午前11時。例の食事の配膳のアナウンスが流れる。また、配膳途中に部屋から出てくる人が確認されているので絶対に出ないようにと。午後3時。県の職員から安否確認の電話が入るので、電話に出るように。また、その際に体温とパルスオキシメーターで血中の酸素濃度を測るようにと館内放送が流れる。  この館内放送、ものすごく音量がでかい。目の前で見ているテレビの音が全く聞こえなくなるほどでかい。県の職員による安否確認の際に、寝ていても起きてもらうための策略かもしれない。だとしたら、十分にその役割は成果を発揮している。

館内放送が終了してしばらくすると、部屋の電話が鳴る。アナウンス通りに、県の職員と名乗る人からだ。名前の確認をされて、協力に感謝されて電話はわずか15秒ほどで切れる。一度も、アナウンスで要求される、体温と血中の酸素濃度の値は聞かれたことがない。せっかく計ったので、家族のLINEに血圧の測定値を足して報告することにした。

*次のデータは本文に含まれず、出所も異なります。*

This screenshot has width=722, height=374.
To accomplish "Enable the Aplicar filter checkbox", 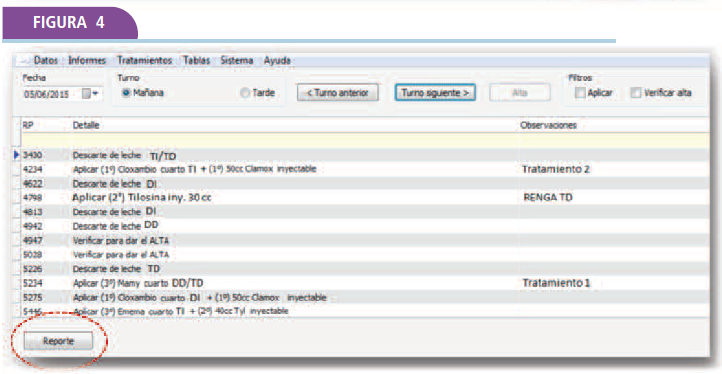I will (x=580, y=93).
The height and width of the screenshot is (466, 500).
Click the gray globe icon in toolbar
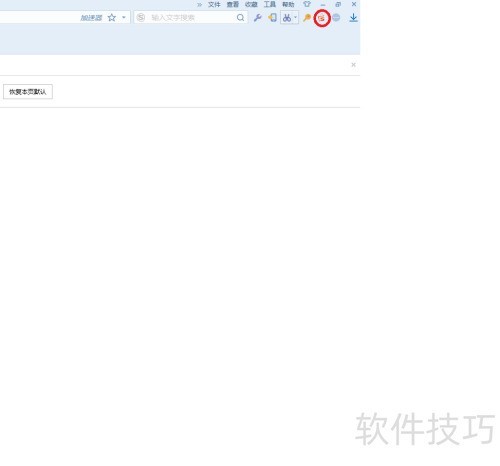(x=336, y=18)
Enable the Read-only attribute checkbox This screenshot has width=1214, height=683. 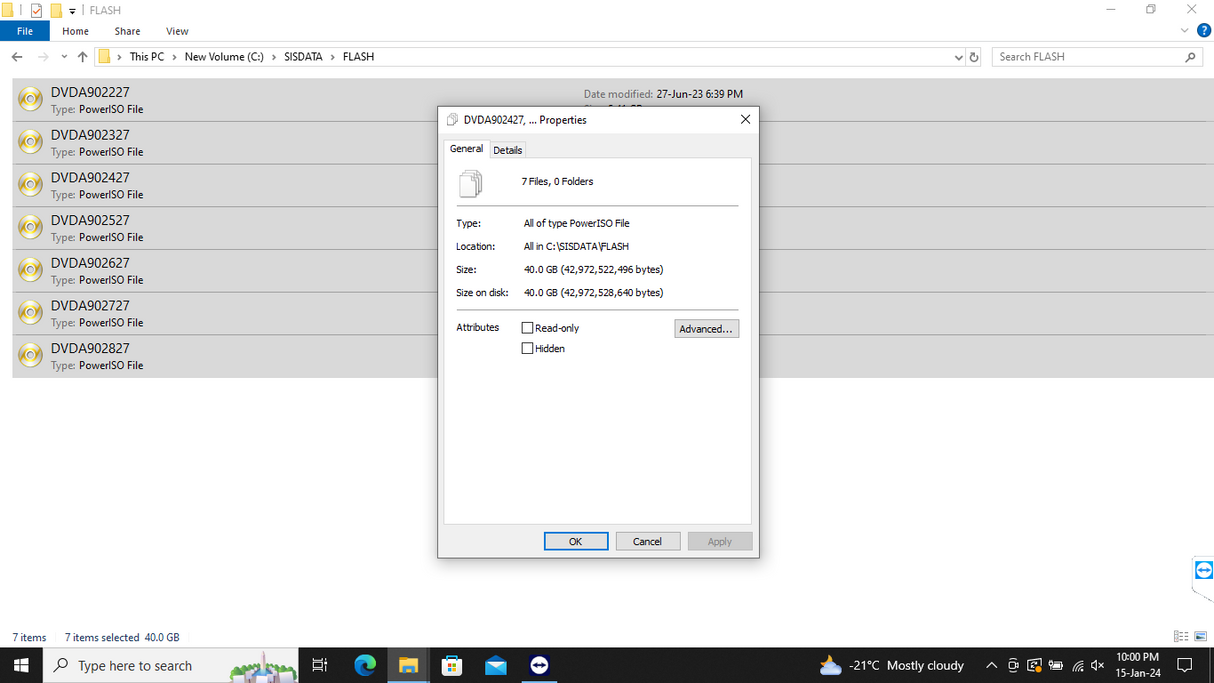(x=527, y=327)
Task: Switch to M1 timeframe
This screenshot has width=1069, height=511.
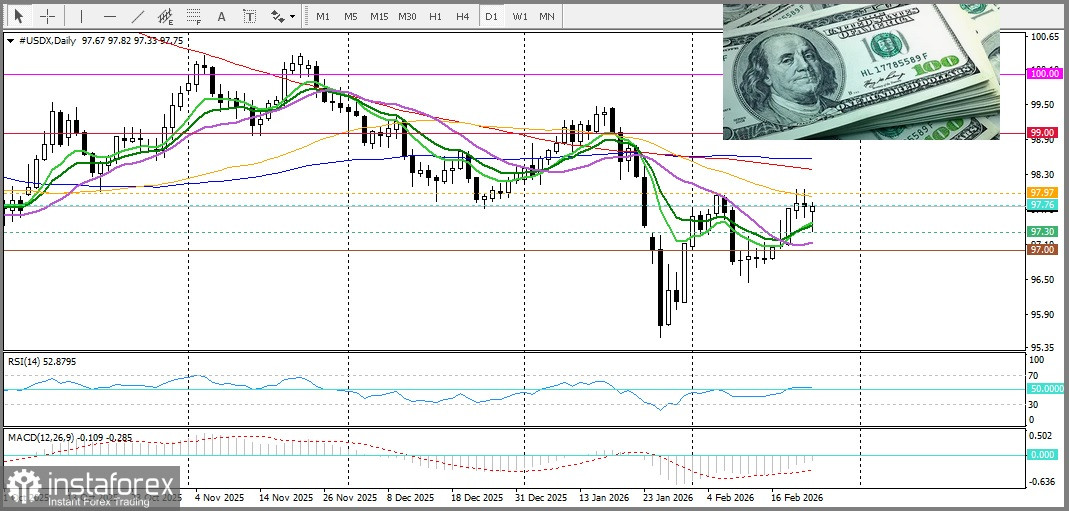Action: pos(322,16)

午後5時。同じく食事の準備の配膳のアナウンスが流れ、1時間後の午後6時に食事の準備ができたことを伝えるアナウンスが流れて、1日の館内放送は終了する。これが、一日のルーティンだ。  県職員による安否確認は、前述した通り午前8時30分と午後3時ごろの2回行われる。午後3時から翌朝の午前8時まで約17時間は安否確認はされない。職員が働いている時間だけなのであろうが、具合が悪くなるのに時間は選んでくれない。 その際は、しおりに書かれている「神奈川県コロナ119番」へ電話をするようになっている。さらに、しおりをよく見てみると、施設常駐の看護師の内線番号も書かれていた。各ホテルに看護師さんが常駐していることは知らなかった。これでものすごく滞在中の不安が軽くなった。